Но постепенно выяснялось, что, во-первых, «низам» недостает силы, сознательности, организованности. Получалось, что сплоченной – в масштабе района, области, республики – бюрократии противостоят герои-одиночки или малые группы честных людей, не имеющих перспектив объединиться с другими, подобными себе группами и превратиться тем самым в серьезную общественную силу, с которой бюрократия вынуждена была бы считаться. А во-вторых, надежды на то, что в партийных органах будут появляться и множиться Мартыновы и что на верхних ступенях партийной лестницы будут расширять свое влияние искренние сторонники антисталинистской линии, рушились у Автора с впечатляющей быстротой. Становилось ясно, что даже лучшая партийная газета той поры, рупор Хрущева-Аджубея – «Известия»
– не имеет шансов стать органом подлинной партийной демократии и народных низов, органом Овечкиных-Мартыновых. Руководители отдела «Советского строительства» (Юрий Феофанов, Константин Сев-риков), хорошие, талантливые газетчики и симпатичные по-человечески люди в духе курса, выработанного руководством газеты, внушали своему молодому коллеге: «Да, с бюрократами надо бороться, но не так, как это пытаешься делать ты.
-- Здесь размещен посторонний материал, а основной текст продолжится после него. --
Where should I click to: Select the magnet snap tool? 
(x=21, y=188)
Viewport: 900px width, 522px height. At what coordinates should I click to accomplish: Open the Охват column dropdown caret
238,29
Надо бороться с конкретными, плохо работающими «бюрократами», а не с «бюрократией». Ты привозишь материалы из белорусского Пинска, украинского Тернополя, из подмосковного Раменского – и читатель, ознакомившись с твоей фронтальной и зубодробительной критикой местного начальства (в котором ты не видишь ни одного светлого пятна), неминуемо придет к выводу: там вообще нет советской власти. Нет, Гриша, так нельзя. Мы не можем позволить тебе порочить советский строй…»
И не только личный опыт деятельности Автора толкал его к уточнению и перепроверке его исходных позиций. Деятельность хрущевского руководства всё больше обнаруживала свою действительную, глубинную, противоречивую суть: попытки проведения демократизации (да к тому же и в очень узких масштабах) административно-бюрократическими методами. Отсюда – множащиеся безобразия во всех сферах общественной жизни: «партийное руководство наукой» – и вновь полезли вверх авантюристы-лысенковцы; цековские «наказы» работникам философско-идеологического фронта – и вновь на Олимпе слегка подгримировавшиеся сталинские соколы, все эти Федосеевы-Константиновы; «управление искусством» – и чудовищная травля (на сталинско-ждановский манер) Дудинцева, Яшина, Гранина, Пастернака, молодых поэтов и художников, идиотские эксперименты с кукурузой, повсеместное очковтирательство с «перевыполнением» планов (авантюры партийных лидеров Рязани, Тулы и др.), лизоблюдская и бездарная книга, славословящая «нашего дорогого Никиту Сергеевича», авторы которой (во главе с Аджубеем) получили, конечно же, ленинскую премию… И апофеоз – расстрел рабочей демонстрации (по сути, голодного бунта) в Новочеркасске.
Какие тут возможны Мартыновы, через какую еще «партию» тут пытаться выправлять «деформации»? Кто их в этой «партии» вообще выправлять собирается?